Savoir dompter un IMOCA Open 60 dans du vent fort

Les IMOCA Open 60 sont des bateaux dessinés et pensés pour naviguer fondamentalement dans des vents forts. Mettre la bonne combinaison de voiles peut donner à l’équipage beaucoup de travail, qui n’est pas exempt de problème. En effet, lors de la manœuvre, passer en pilote automatique fait perdre en fiabilité de tenue de route.

Articles JUIL. 25, 2012 15:34

Les IMOCA Open 60, de par leur forme de carène et à cause des vitesses atteintes, créent un vent apparent qui fait qu’il n’est plus rentable de naviguer plein vent arrière. Avec un vent de 20 à 30 nœuds, les carènes planent sur la houle difficile de l’Atlantique qui rend la tenue du cap très aléatoire. C’est très fréquent donc, ces derniers jours, d’entendre dire que les skippers passent beaucoup d’heures à la barre. En effet dans ces conditions le pilote automatique n’est pas des plus fiable.

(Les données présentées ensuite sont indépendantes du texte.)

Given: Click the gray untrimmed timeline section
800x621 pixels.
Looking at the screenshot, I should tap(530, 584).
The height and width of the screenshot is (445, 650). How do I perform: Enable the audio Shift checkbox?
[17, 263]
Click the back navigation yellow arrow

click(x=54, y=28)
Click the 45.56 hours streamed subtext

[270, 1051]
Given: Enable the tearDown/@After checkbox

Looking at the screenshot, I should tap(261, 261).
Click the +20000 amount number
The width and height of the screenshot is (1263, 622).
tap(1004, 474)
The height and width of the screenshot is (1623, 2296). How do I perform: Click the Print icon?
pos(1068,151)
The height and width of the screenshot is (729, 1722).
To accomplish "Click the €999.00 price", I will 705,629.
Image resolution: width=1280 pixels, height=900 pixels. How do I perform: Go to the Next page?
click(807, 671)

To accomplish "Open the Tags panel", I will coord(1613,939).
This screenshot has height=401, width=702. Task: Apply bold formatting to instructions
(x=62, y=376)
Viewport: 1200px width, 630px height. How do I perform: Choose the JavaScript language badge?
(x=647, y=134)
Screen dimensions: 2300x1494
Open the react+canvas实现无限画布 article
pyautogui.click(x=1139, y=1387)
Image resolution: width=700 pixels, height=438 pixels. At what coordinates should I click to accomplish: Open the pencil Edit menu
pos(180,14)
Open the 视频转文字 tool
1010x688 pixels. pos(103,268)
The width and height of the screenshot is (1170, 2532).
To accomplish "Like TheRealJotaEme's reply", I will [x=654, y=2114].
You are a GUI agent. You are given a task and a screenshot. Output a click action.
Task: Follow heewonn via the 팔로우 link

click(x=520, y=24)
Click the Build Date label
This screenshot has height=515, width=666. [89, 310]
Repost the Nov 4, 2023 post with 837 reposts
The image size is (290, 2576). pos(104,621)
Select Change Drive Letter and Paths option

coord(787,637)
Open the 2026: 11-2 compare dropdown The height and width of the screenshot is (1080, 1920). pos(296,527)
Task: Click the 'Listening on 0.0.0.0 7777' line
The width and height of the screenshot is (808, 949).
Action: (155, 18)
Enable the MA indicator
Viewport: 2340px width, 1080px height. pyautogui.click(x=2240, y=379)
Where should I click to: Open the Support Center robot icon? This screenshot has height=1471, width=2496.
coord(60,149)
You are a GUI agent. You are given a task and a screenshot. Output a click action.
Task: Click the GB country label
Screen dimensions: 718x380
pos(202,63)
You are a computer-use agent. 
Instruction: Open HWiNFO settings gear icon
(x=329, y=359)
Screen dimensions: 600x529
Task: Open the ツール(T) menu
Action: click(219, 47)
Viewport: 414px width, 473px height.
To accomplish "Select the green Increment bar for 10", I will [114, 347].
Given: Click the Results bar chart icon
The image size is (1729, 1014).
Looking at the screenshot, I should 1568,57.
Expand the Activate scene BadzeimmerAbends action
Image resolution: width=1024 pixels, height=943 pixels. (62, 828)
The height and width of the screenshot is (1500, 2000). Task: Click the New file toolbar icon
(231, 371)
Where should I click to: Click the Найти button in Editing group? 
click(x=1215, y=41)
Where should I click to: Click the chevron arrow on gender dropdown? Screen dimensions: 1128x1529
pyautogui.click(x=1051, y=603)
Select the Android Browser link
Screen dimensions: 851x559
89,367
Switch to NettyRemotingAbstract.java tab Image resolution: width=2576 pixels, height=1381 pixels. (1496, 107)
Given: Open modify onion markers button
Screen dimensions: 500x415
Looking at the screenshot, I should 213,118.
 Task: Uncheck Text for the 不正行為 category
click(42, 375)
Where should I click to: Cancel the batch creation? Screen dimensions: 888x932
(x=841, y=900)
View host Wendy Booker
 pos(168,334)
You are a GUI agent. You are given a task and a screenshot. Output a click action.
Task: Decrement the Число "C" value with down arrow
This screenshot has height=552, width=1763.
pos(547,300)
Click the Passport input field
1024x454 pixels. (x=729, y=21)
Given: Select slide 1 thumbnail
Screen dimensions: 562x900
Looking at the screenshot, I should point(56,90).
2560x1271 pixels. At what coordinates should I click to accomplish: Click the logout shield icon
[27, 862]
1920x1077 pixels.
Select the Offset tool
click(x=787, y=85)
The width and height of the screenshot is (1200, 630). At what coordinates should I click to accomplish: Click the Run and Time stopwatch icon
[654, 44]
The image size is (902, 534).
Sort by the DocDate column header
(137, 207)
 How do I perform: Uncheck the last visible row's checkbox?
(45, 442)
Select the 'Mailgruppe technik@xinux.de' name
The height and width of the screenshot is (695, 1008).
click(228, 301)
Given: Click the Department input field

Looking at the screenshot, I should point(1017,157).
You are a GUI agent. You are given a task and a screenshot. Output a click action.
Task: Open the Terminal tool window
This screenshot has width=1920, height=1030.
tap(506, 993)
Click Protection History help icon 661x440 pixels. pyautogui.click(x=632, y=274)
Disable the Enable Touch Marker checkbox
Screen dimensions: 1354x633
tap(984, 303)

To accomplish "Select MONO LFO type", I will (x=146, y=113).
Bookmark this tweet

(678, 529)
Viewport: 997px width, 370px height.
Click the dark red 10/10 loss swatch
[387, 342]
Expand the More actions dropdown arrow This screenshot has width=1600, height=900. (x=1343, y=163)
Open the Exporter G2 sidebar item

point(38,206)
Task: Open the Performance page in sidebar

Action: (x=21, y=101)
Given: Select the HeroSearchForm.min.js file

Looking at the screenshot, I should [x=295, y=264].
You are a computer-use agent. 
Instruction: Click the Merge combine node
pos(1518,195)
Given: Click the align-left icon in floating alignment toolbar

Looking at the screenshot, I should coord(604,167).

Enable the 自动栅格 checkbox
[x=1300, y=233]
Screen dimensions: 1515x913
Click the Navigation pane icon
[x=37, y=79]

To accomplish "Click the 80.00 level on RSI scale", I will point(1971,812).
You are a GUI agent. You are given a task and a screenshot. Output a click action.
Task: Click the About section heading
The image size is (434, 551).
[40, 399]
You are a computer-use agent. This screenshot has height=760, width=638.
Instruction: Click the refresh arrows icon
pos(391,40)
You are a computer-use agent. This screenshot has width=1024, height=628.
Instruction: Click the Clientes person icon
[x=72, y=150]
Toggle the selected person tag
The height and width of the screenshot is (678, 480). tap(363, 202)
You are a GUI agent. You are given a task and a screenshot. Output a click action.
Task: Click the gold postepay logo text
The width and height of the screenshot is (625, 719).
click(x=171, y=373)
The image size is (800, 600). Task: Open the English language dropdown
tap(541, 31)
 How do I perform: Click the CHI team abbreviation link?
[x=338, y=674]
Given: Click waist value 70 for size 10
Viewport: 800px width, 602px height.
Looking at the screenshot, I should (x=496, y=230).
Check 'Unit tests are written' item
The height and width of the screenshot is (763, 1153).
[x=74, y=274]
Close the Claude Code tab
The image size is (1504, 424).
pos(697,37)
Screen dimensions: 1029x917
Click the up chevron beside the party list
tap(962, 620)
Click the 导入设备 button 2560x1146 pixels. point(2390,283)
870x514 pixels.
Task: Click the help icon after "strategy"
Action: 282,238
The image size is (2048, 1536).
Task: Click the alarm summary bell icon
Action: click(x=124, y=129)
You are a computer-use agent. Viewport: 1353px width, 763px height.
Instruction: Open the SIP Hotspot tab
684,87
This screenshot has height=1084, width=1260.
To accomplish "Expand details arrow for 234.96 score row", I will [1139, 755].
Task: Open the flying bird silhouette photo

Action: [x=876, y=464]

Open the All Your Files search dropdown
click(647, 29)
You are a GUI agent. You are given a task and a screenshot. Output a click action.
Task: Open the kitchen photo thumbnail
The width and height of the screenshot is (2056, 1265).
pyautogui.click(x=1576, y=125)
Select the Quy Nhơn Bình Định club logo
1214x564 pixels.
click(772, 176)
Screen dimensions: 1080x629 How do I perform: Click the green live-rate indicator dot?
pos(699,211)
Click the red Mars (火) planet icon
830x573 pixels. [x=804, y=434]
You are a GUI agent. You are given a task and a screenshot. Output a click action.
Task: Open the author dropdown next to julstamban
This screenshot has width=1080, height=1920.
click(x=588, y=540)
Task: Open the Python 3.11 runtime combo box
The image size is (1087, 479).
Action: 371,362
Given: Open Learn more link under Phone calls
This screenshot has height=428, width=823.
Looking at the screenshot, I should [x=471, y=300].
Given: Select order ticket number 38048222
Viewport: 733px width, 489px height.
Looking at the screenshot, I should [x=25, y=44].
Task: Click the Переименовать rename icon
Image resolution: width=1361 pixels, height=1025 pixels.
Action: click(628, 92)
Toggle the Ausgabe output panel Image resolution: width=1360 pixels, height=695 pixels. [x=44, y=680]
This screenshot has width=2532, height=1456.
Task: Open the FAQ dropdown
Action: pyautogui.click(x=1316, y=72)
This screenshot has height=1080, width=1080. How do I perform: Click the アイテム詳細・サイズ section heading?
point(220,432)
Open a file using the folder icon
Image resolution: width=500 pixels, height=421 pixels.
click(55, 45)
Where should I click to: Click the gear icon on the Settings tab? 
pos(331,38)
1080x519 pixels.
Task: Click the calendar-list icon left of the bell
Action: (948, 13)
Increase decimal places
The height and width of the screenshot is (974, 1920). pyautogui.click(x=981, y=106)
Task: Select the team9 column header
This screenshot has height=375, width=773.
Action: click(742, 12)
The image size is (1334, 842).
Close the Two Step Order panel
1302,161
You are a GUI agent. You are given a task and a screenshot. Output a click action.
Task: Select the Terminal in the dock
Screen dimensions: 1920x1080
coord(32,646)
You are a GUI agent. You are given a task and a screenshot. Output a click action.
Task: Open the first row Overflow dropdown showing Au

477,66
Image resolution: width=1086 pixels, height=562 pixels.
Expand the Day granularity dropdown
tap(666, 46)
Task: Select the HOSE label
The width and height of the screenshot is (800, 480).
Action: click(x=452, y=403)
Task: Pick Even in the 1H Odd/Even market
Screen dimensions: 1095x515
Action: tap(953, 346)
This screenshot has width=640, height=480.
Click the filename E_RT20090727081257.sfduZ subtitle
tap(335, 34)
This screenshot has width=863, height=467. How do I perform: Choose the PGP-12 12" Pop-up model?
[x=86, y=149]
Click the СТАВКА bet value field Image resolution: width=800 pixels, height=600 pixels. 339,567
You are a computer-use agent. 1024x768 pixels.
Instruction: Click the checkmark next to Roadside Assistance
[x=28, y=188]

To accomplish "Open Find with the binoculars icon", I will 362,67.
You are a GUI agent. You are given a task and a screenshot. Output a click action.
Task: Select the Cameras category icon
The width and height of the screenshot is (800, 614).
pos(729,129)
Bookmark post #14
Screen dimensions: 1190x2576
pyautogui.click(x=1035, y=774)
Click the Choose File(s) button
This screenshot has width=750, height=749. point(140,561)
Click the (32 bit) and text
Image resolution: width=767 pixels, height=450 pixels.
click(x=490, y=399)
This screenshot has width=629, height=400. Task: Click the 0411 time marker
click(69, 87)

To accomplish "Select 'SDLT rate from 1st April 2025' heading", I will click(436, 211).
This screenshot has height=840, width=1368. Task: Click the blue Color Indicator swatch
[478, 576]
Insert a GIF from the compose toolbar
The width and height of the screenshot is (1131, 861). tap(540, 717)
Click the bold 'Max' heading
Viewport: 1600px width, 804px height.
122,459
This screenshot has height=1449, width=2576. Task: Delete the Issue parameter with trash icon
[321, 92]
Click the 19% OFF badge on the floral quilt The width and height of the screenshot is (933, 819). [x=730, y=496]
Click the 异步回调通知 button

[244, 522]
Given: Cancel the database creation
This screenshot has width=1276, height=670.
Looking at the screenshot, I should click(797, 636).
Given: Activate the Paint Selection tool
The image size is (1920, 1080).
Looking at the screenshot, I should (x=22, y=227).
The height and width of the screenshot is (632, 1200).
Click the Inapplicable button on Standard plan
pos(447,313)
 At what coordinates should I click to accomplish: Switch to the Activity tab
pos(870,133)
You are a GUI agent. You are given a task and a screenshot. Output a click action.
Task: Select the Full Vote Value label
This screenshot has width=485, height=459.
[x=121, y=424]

L’impossibilité de donner du travail à ce troisième équipier oblige de porter une combinaison de voiles adéquate, qui peut s’adapter rapidement et avec moindre effort aux changements de direction et de force du vent. La clé est d’envoyer correctement la bonne voile d’avant pour ensuite gérer la surface totale déployée en prenant des ris dans la grand-voile selon la force du vent. Si le vent monte, l’équipage prend un ris. Si cela forcit encore, un second ris est pris dans la grand-voile. Lorsque le vent faiblit, la toile est relancée.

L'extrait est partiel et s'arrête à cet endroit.